しがない内科医の雑念

底辺医がなんか語っとる

糖尿病患者を生暖かく見守る

内科医で糖尿病患者を診たことない人はいないだろうし、それならば糖尿病患者の性格の悪さというか頭の悪さというか意地汚さ(食に対する執着)はおわかりのことと思う。全員ではない。そういう悪質さのない人は食事も薬もきっちりやってコントロールが良い。
だらしないから血糖コントロールも悪い、それはもちろんだけど、高血糖による血管障害に加え、実は高血糖による脳細胞への直接障害もあってあんな性格・知能になってしまうのではないかと想像してたけど、最近聞いた話から考えるとやや納得できた。
糖尿病患者の高血糖は結果であって原因ではない。糖尿病の病態の中心はインスリン分泌低下とインスリン抵抗性(感受性低下)で、特に後者が問題となる。まず1型について考えると、純粋なインスリン分泌低下なら適量のインスリンを補充すれば病態は完全に解消されるはずである。2型、インスリン感受性低下の治療は簡単ではない。ピオグリタゾンとビグアナイド剤がその薬だけど、これらを投与すれば健常人と同じインスリン感受性になるとは到底思えない。現時点ではインスリン感受性を完全に正常化させる薬はない。となると、(2型)糖尿病患者の細胞ではグルコースが十分取り込まれず常に不足している。脳は体中の細胞のグルコース不足を感知しており、そのためのあらゆる行動を取らせる、つまり人間がたくさん食べるように行動させる。そして細胞の目の前の血管には大量のグルコースが来たとしても、細胞内には少ししか入ってこない。細胞レベルからストレスがある。脳にとって、摂食行動や血糖を上げようとするのはまさしく正当な活動なんだけど、いくらがんばっても十分なグルコースが細胞内に供給されないというストレスがある。その上医者からは食うなと言われる。その状態が一生続くとなると性格がすさむのもわかる。老化が進むのも早いらしい。

作業指示
1) 糖尿病患者についての本文のうち、「糖尿病患者の高血糖は結果であ」から「むのもわかる。老化が進むのも早いらしい。」までを、その終わりの語句も含めて一字一句変えずに書き写すこと。
2) 糖尿病患者についての本文を、最後の文のあとから書き継ぐこと。
このあとのデータは本文とは別の資料である。

提供データ
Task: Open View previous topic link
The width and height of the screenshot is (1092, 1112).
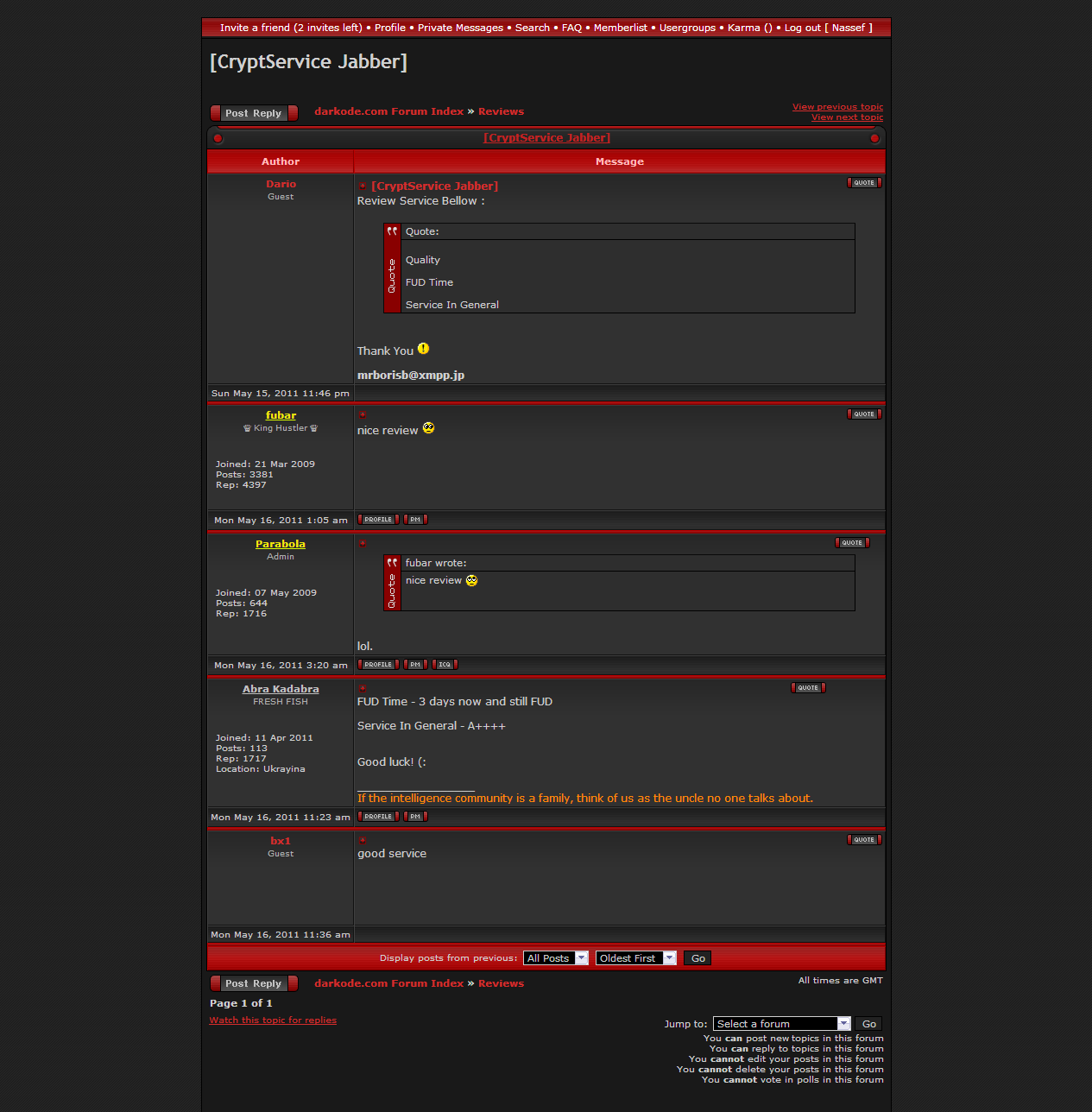Action: (x=837, y=107)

作業ごとの解答
1)
糖尿病患者の高血糖は結果であって原因ではない。糖尿病の病態の中心はインスリン分泌低下とインスリン抵抗性(感受性低下)で、特に後者が問題となる。まず1型について考えると、純粋なインスリン分泌低下なら適量のインスリンを補充すれば病態は完全に解消されるはずである。2型、インスリン感受性低下の治療は簡単ではない。ピオグリタゾンとビグアナイド剤がその薬だけど、これらを投与すれば健常人と同じインスリン感受性になるとは到底思えない。現時点ではインスリン感受性を完全に正常化させる薬はない。となると、(2型)糖尿病患者の細胞ではグルコースが十分取り込まれず常に不足している。脳は体中の細胞のグルコース不足を感知しており、そのためのあらゆる行動を取らせる、つまり人間がたくさん食べるように行動させる。そして細胞の目の前の血管には大量のグルコースが来たとしても、細胞内には少ししか入ってこない。細胞レベルからストレスがある。脳にとって、摂食行動や血糖を上げようとするのはまさしく正当な活動なんだけど、いくらがんばっても十分なグルコースが細胞内に供給されないというストレスがある。その上医者からは食うなと言われる。その状態が一生続くとなると性格がすさむのもわかる。老化が進むのも早いらしい。

2)
ということで、(2型)糖尿病の病態の中心はインスリン感受性の低下であるからビグアナイド剤が第一選択なのも当然である。いくら厳格に血糖コントロールをしても臓器合併症や予後が良くなるわけではないことは多くの研究が裏付けているが、それは血糖コントロールという細胞外の問題よりも、細胞内へのグルコースの安定供給が重要だからではないか。

糖尿病患者は、食べても食べても(細胞が)満たされず、むしろ高血糖で血管その他臓器がやられるという生きながら”餓鬼”のようなかわいそうな人なので、ダメでも見捨てないでやろう。HbA1cの上がり下がりで一喜一憂させるような医療は適切ではない。むしろ緩めに人生の最後は楽しんで頂き、早死にするのは地獄のような人生を短くしてくれる仏の慈悲なのです。